# Banner creation



## SG-1 (Dec 25, 2006)

Can any one tell me how I make my own banner since I keep trying and cant figure it out??
Thanks

SG-1


----------



## evangilder (Dec 25, 2006)

Are you talking about a signature banner?


----------



## lesofprimus (Dec 25, 2006)

Per Cheddar Cheese, one of our Mods, is the way to do it...

*Right-ho. If you upload the pic you want, right-click it and cliock properties. Take the URL and add it between




. Then copt this into your profile.

For example, to get the picture on my sig:

Right-Click, Properties - the URL is http://www.ww2aircraft.net/forum/files/p38-32_117.jpg

Add this URL between the two codes:






Without the spaces



And you get the picture! 

Hope this helps, it isnt very clear is it 
*


----------



## Wurger (Dec 26, 2006)

Still the same problem.Perhaps I should make a picture instruction for this.What do you think about it Les?


----------



## the lancaster kicks ass (Dec 27, 2006)

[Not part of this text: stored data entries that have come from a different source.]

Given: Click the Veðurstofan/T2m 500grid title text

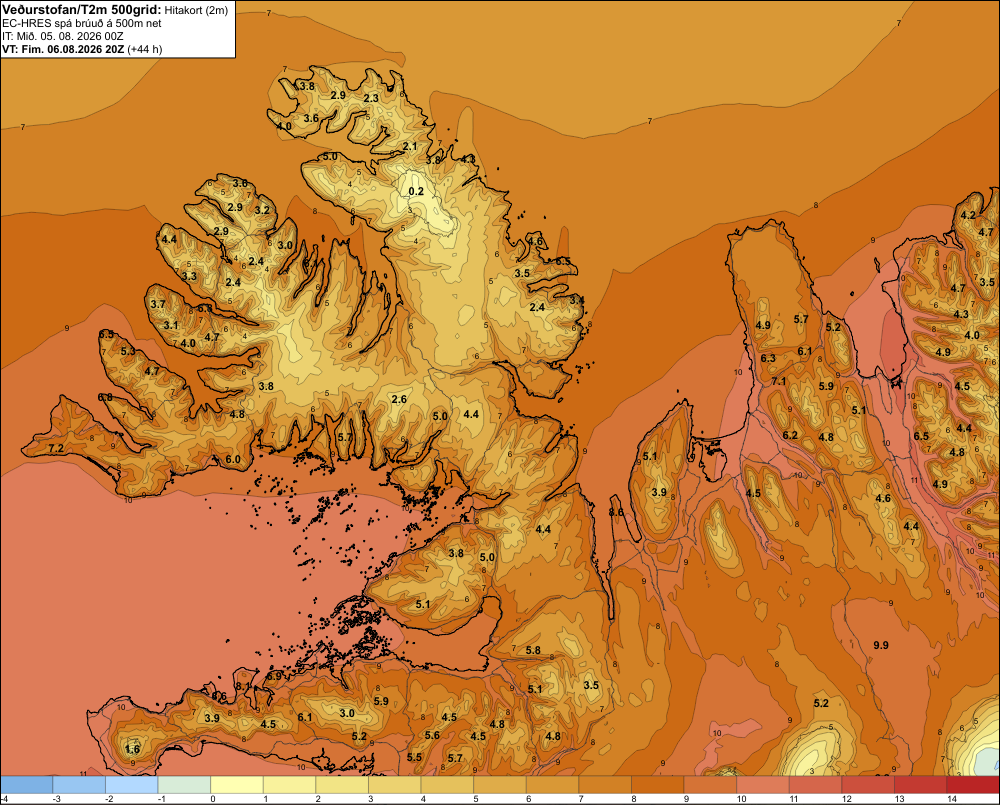Looking at the screenshot, I should pos(82,10).
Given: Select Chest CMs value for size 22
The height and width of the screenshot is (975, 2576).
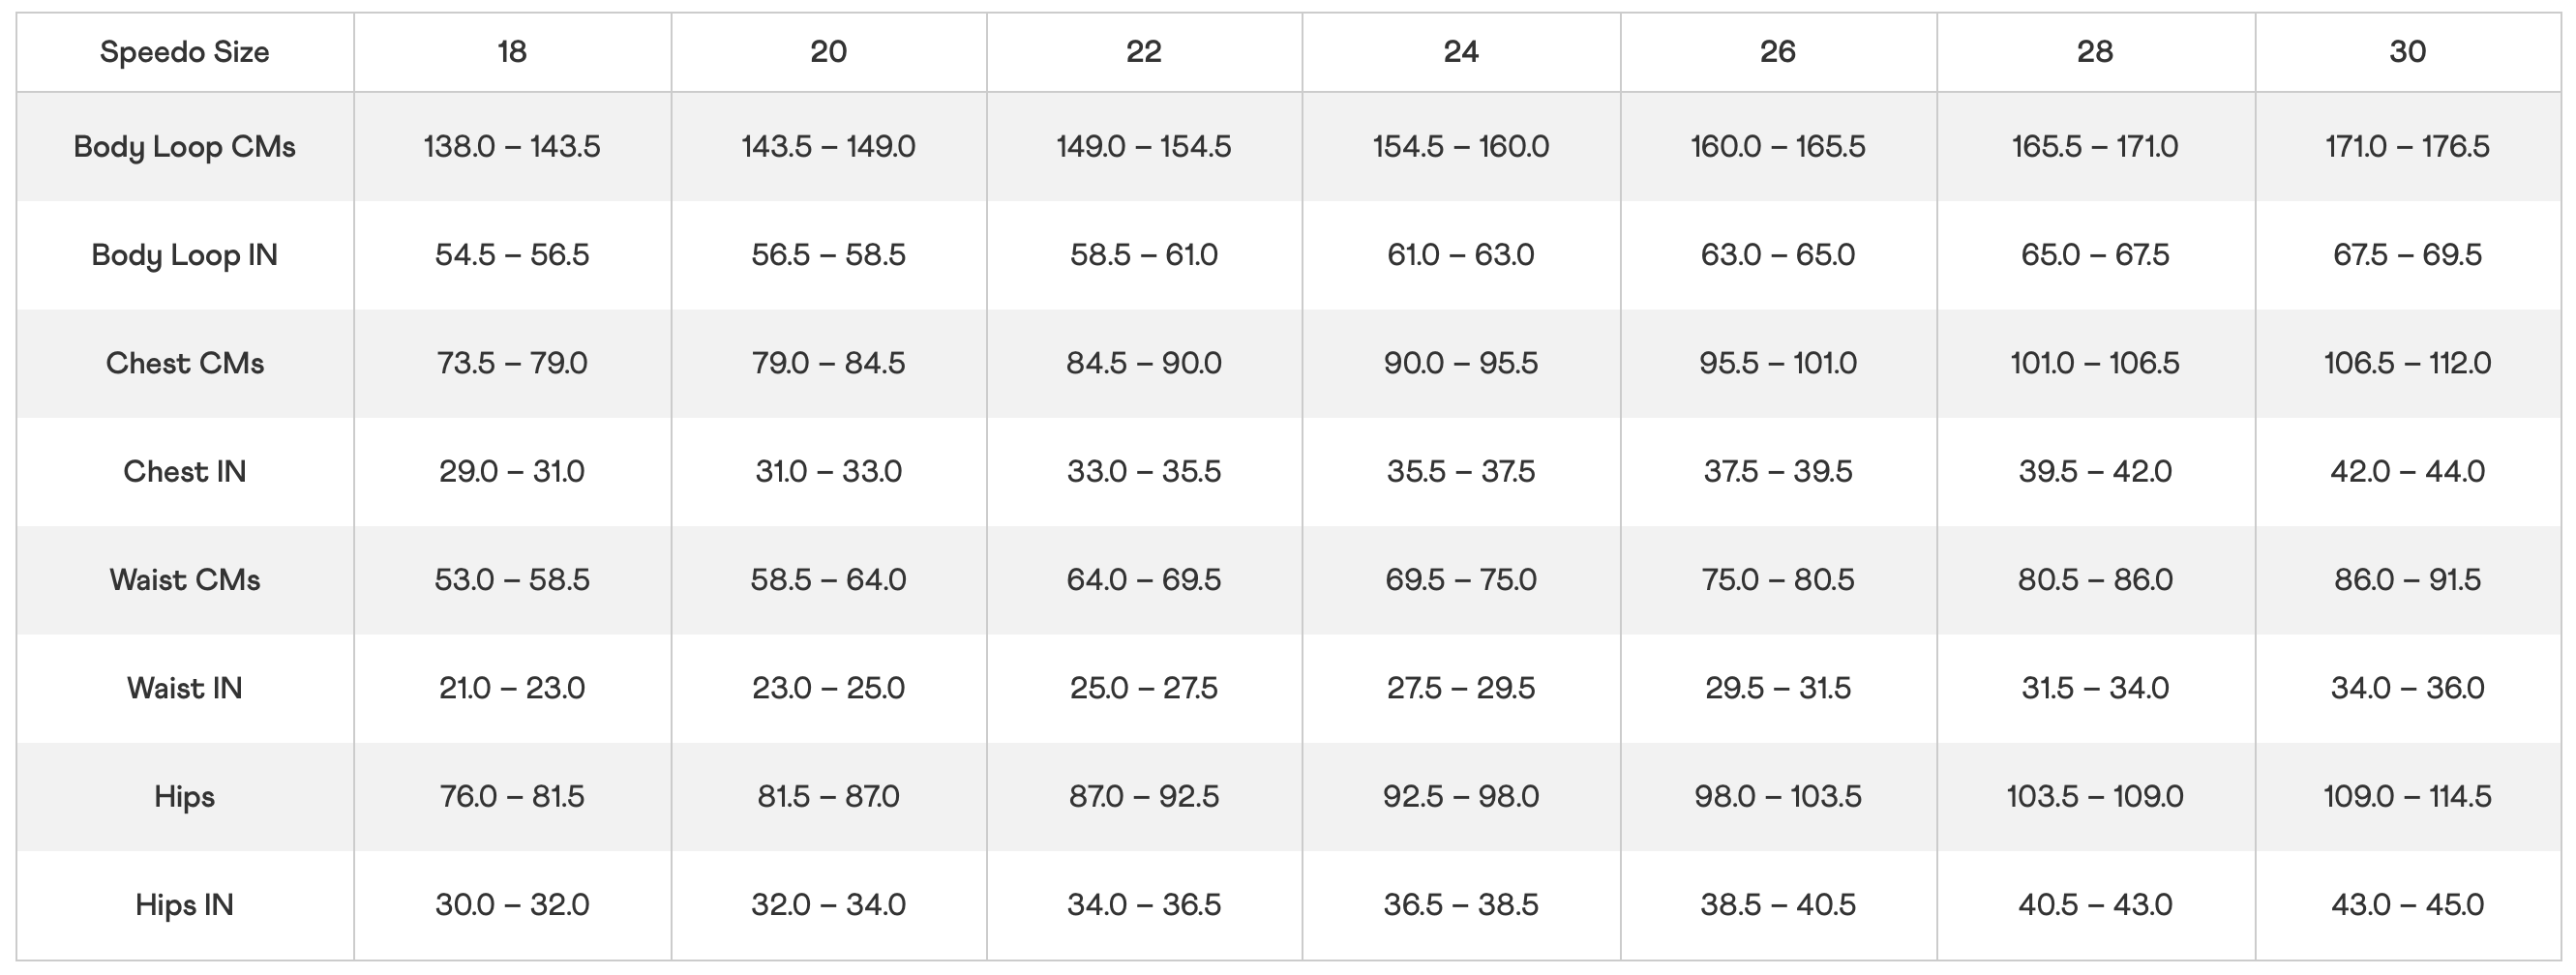Looking at the screenshot, I should [x=1143, y=363].
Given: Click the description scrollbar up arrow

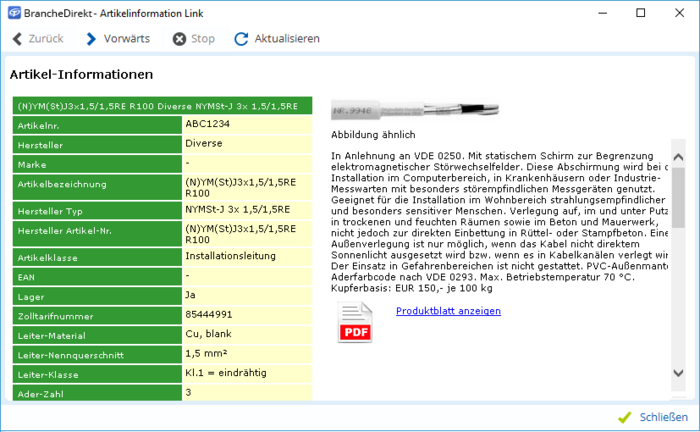Looking at the screenshot, I should point(678,158).
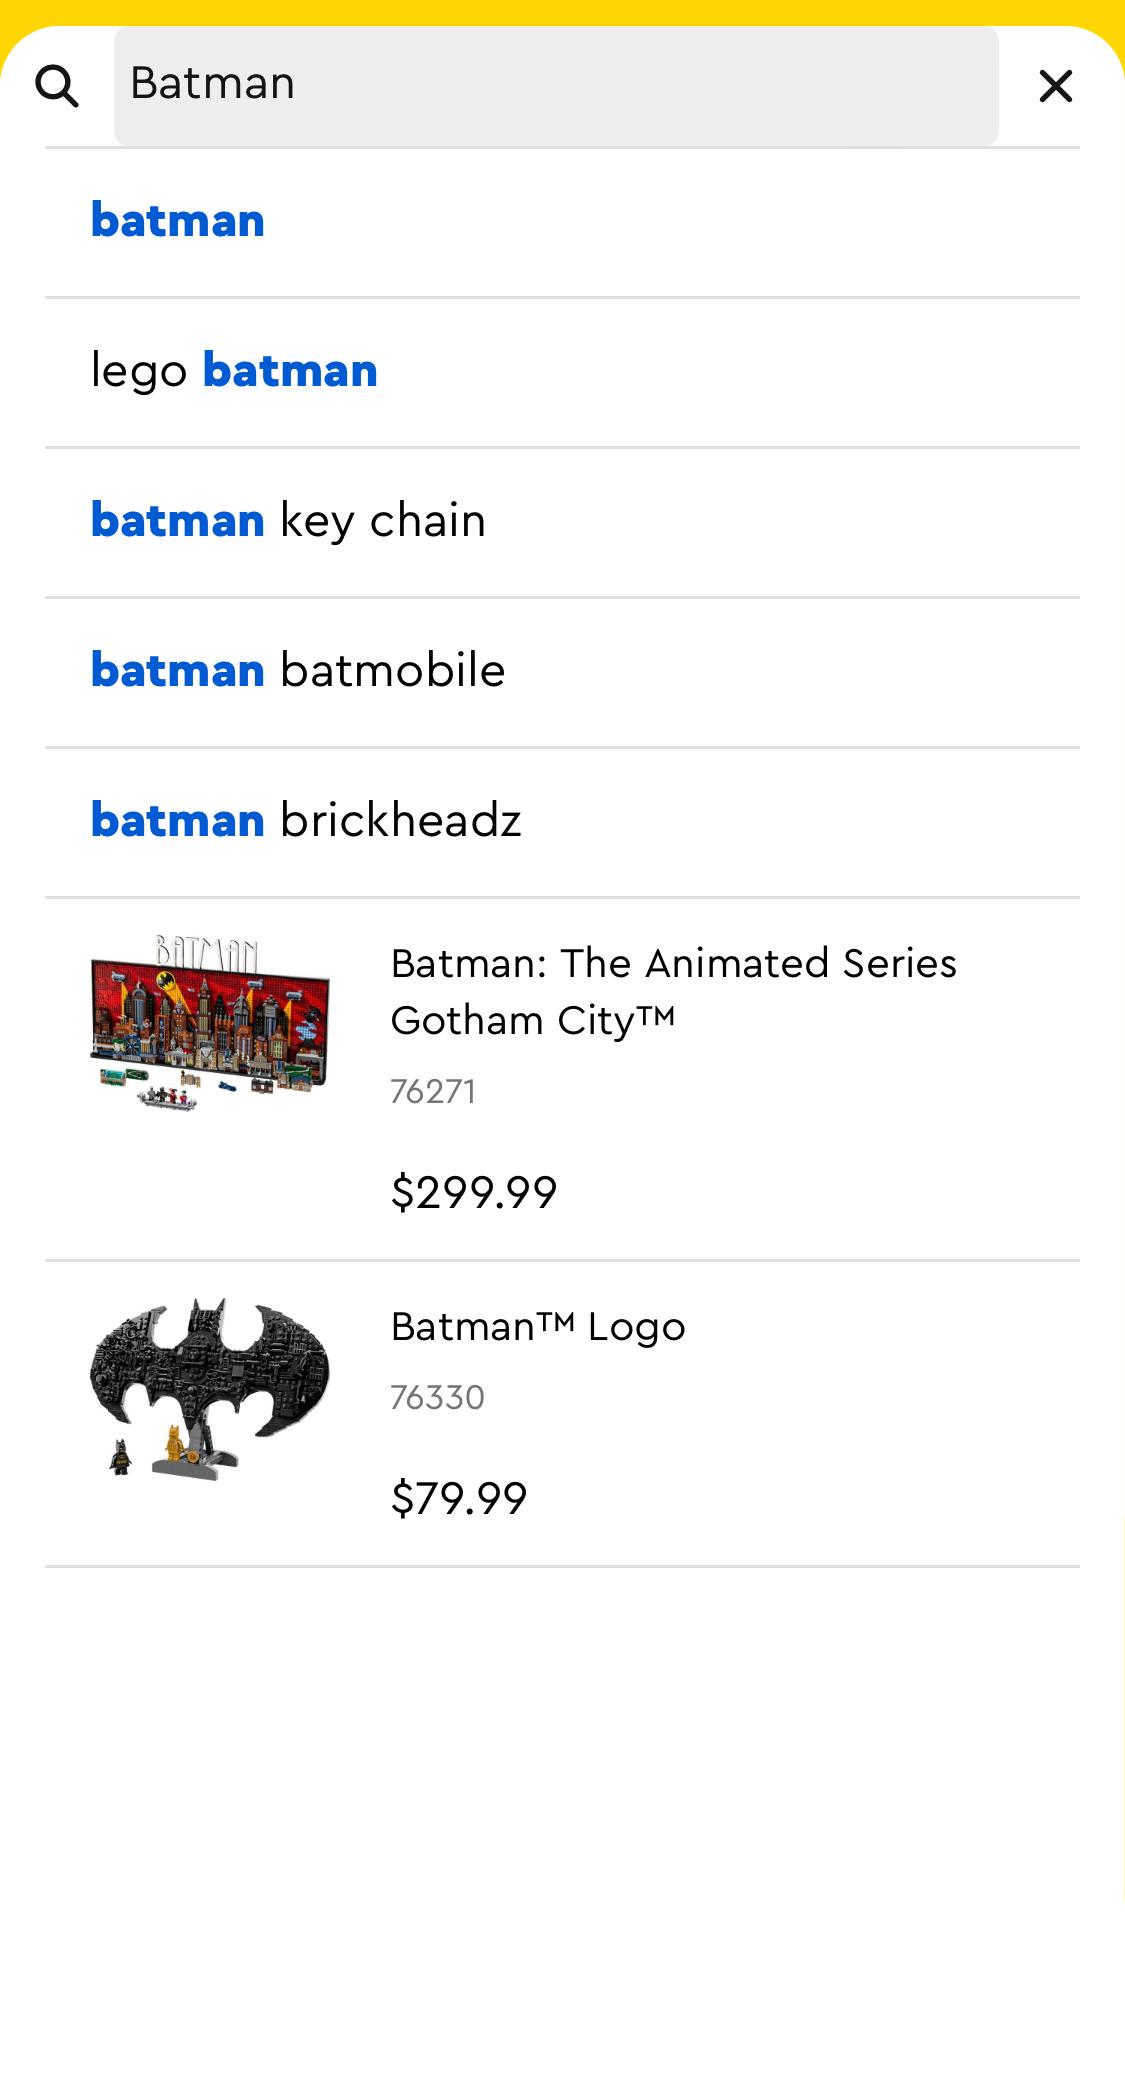Open the 'batman key chain' suggestion
This screenshot has height=2100, width=1125.
point(287,519)
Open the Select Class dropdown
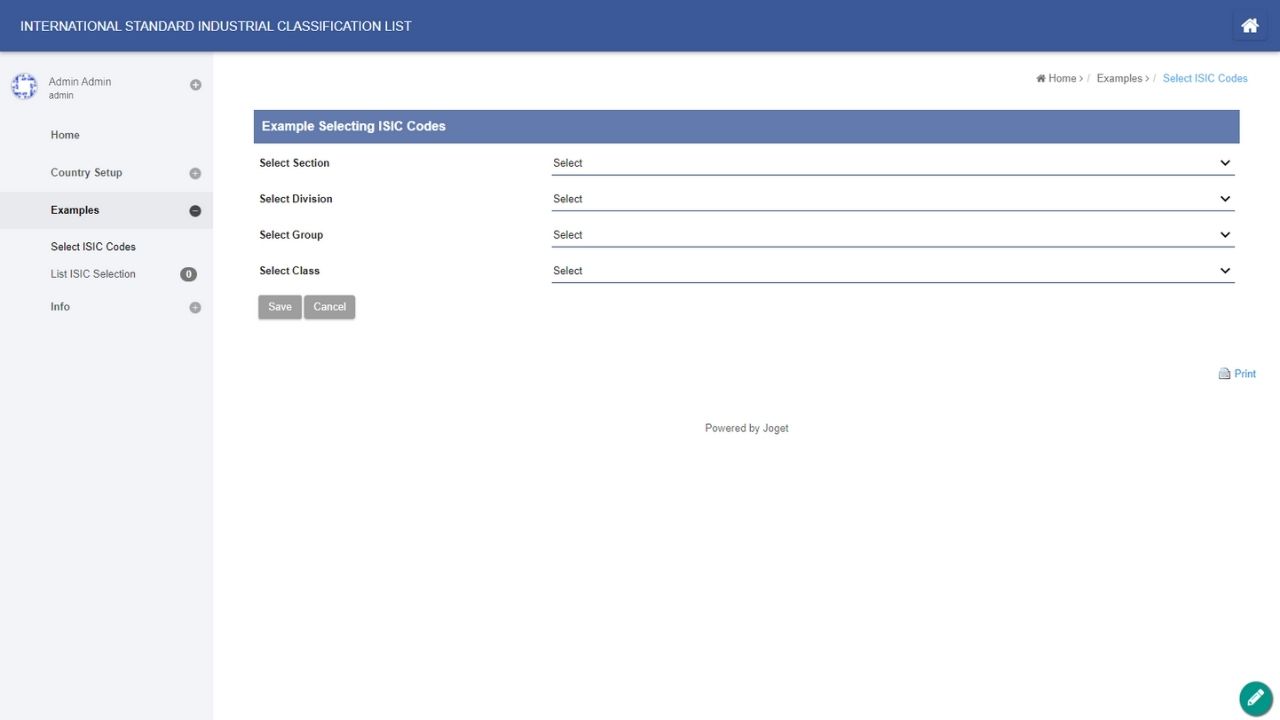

let's see if he actually posts again first........


----------



## Wurger (Dec 27, 2006)

O.K.


----------



## Matt308 (Dec 27, 2006)

Well let me ask the question. Is it true that regardless what size file you are pointing to, that you are subject to the file size limit noted? I am not sure if I am performing the above instructions wrong or just bumping up against too large of a *.gif file.


----------



## Wurger (Dec 27, 2006)

I don't know if I've understood properly.Do you have a problem with uploading a GIF file as a sign in a connection to its size?


----------



## the lancaster kicks ass (Dec 28, 2006)

i think he might be talking about an avatar, in which case i think there's a 10kb limit on it.........


----------



## Gnomey (Dec 28, 2006)

100kb or 100*100 pixels (whatever is smaller)...


----------



## Wurger (Dec 28, 2006)

I suppose you both are right ,it may be a problem with an avatar.


----------



## Matt308 (Dec 28, 2006)

Either one. But I think you answered my question. Now I must regroup and pretend that I have computer prowess.


----------



## the lancaster kicks ass (Dec 29, 2006)

it's ok Matt, i don't think anyone else's noticed..........


----------



## Matt308 (Dec 29, 2006)

Lucky!


----------